[Start of Listing]

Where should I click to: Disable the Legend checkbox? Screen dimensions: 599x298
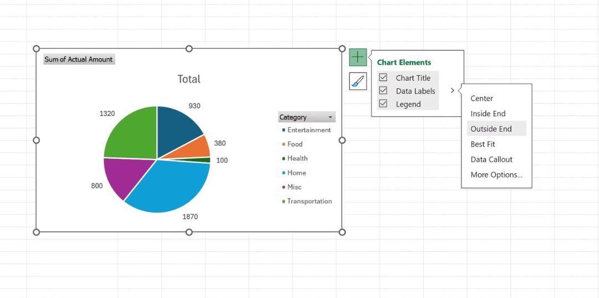point(383,104)
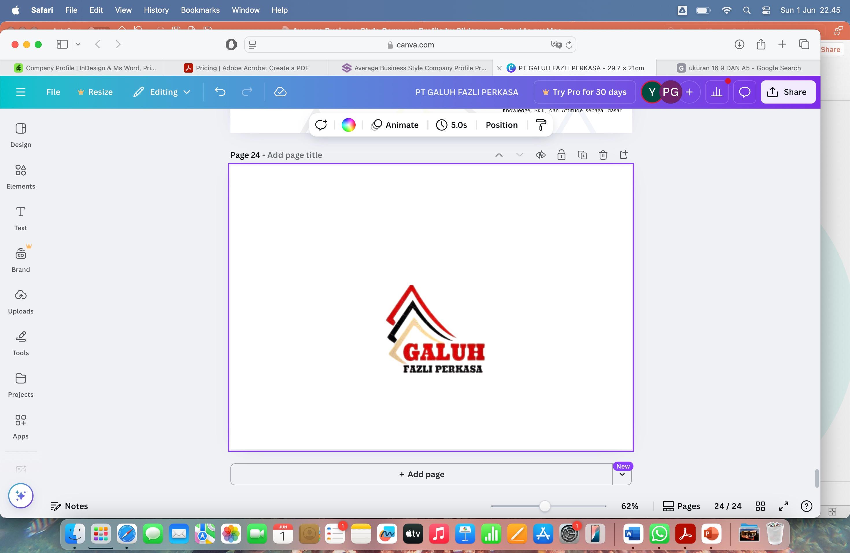Switch to grid view of pages

coord(760,506)
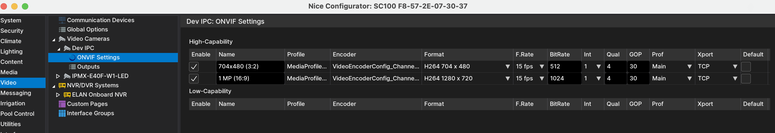Image resolution: width=775 pixels, height=133 pixels.
Task: Click the Custom Pages purple icon
Action: coord(62,104)
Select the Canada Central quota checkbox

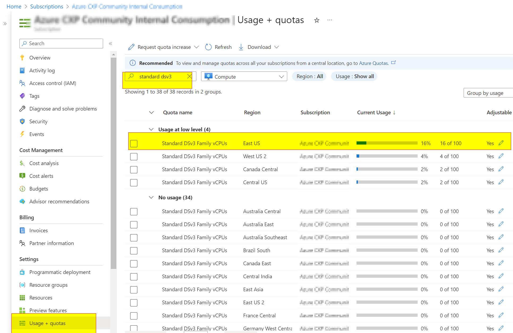[x=134, y=170]
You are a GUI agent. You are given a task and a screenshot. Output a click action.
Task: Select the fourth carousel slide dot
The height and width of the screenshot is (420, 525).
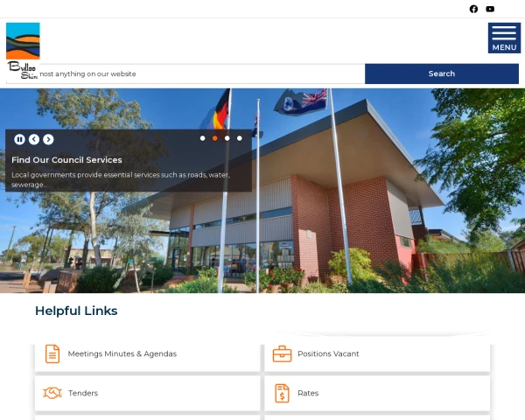pyautogui.click(x=240, y=138)
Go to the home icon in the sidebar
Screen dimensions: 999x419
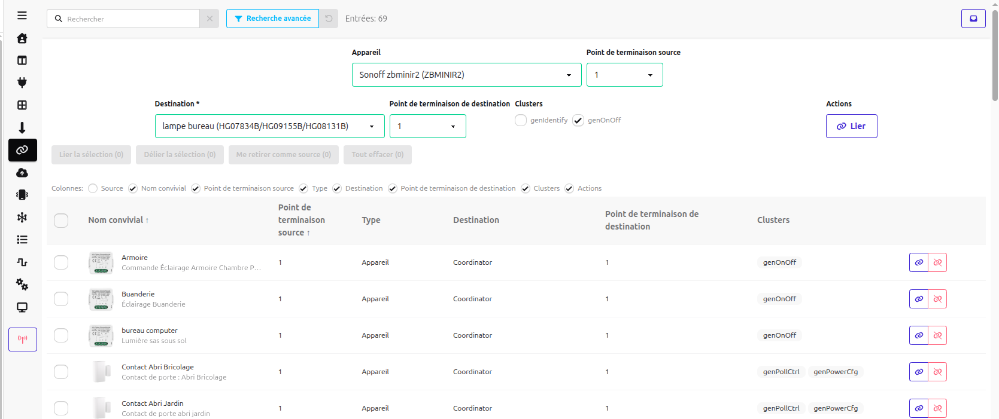pyautogui.click(x=22, y=38)
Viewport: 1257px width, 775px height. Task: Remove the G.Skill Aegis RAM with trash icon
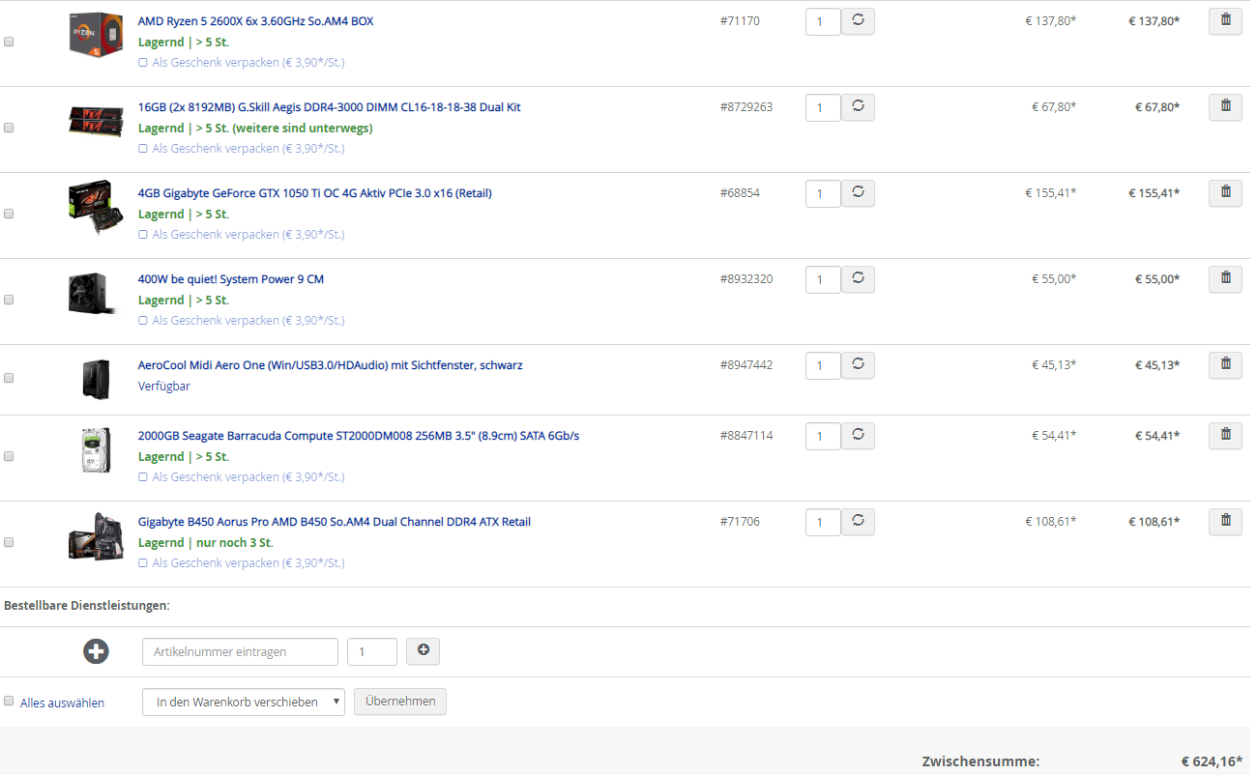[1225, 107]
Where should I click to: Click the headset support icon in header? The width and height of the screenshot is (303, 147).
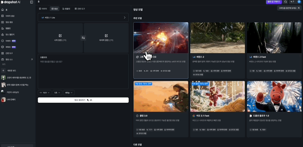[285, 2]
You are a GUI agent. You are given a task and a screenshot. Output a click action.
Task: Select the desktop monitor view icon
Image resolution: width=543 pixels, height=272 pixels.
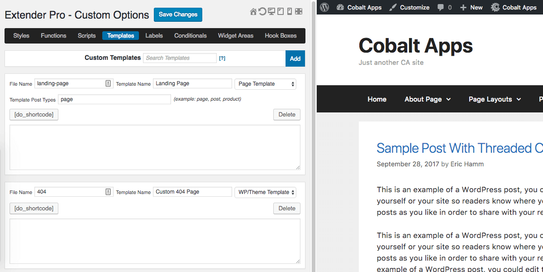point(272,11)
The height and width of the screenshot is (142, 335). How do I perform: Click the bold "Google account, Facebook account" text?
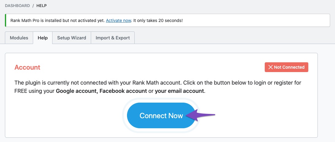tap(101, 91)
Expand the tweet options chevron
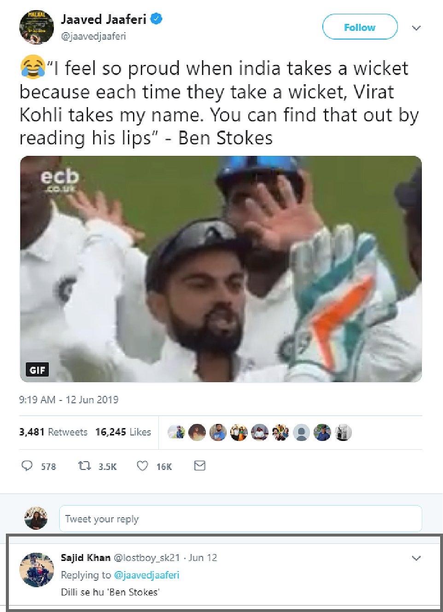Screen dimensions: 443x612 416,28
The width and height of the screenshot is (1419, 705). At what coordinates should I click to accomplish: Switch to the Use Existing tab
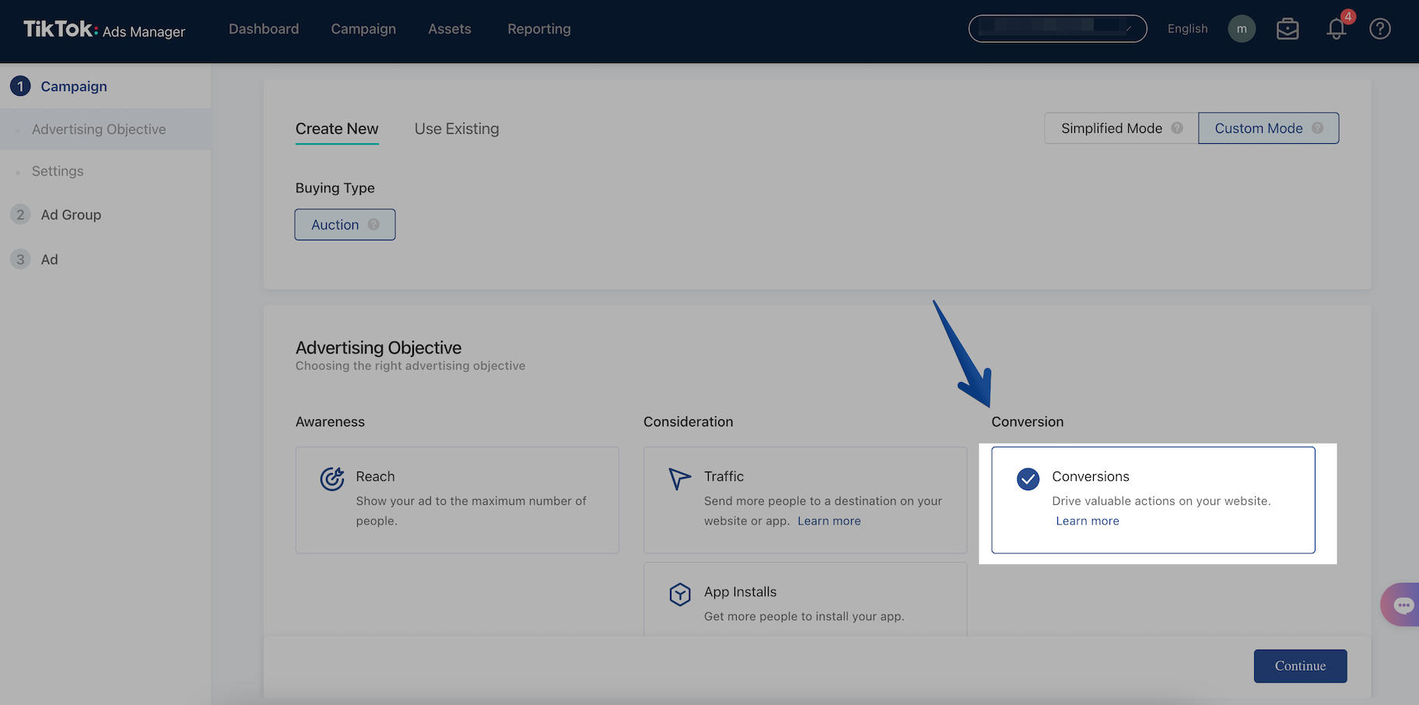(457, 129)
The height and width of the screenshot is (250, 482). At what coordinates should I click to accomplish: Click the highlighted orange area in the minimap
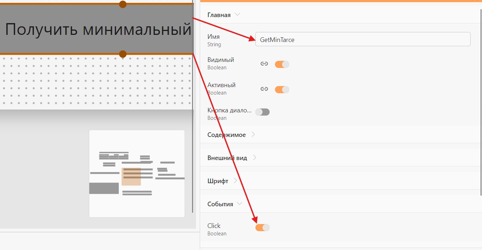pyautogui.click(x=131, y=177)
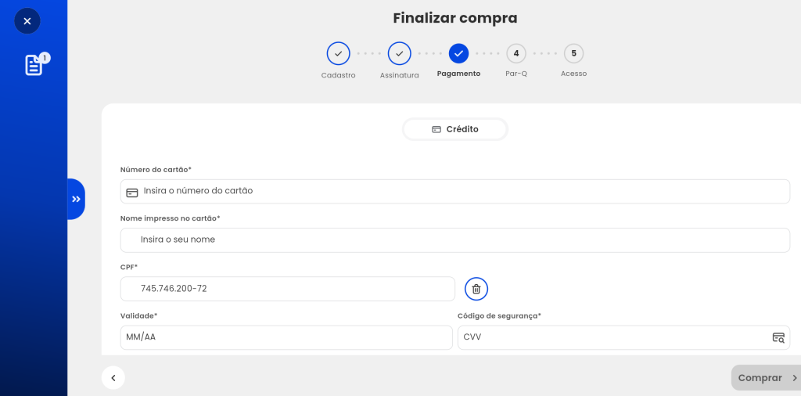Focus the CVV security code field

coord(623,338)
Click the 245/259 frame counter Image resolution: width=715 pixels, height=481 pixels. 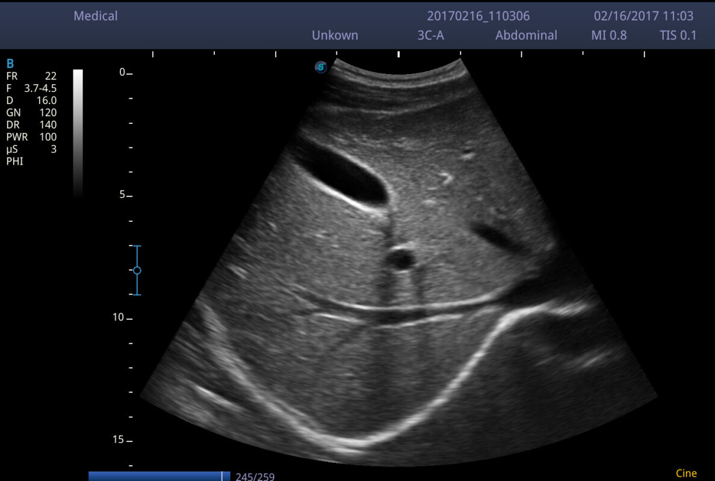[x=255, y=477]
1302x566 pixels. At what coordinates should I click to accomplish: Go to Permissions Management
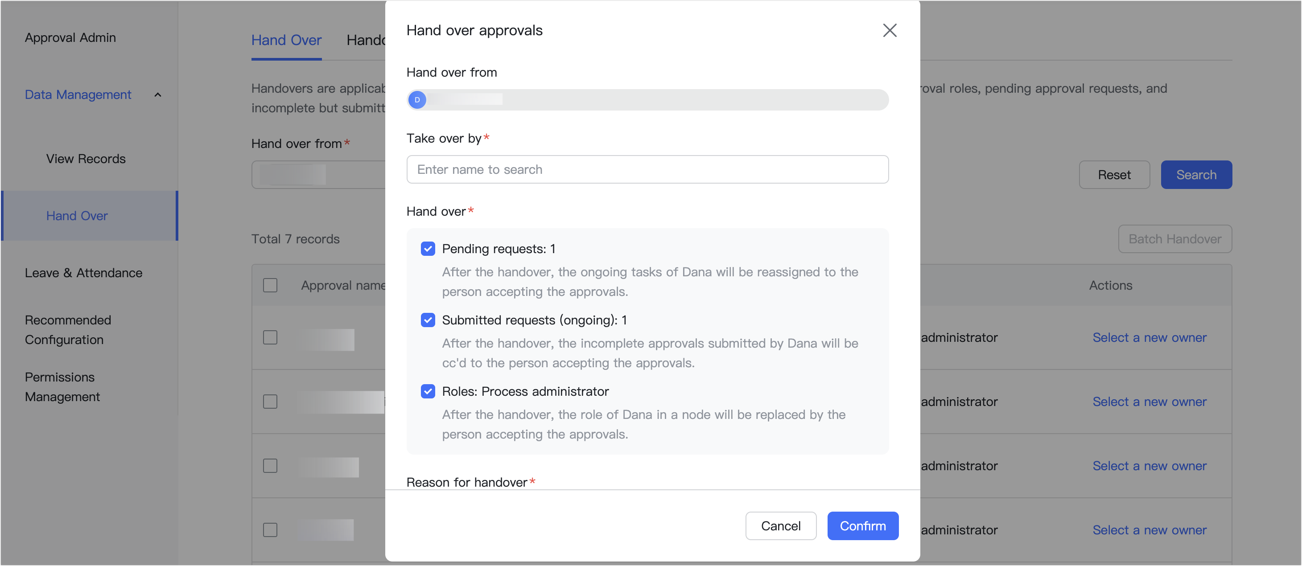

[End of Listing]

Written task:
Select every line in the listing that contains the word "icon", and copy each of those lines in full.

Correct result:
Task: Click the Custom Pages purple icon
Go to the home icon in the sidebar
Viewport: 1257px width, 775px height. Task: Remove the G.Skill Aegis RAM with trash icon
Where should I click to: Click the headset support icon in header? The width and height of the screenshot is (303, 147).
Task: Select the desktop monitor view icon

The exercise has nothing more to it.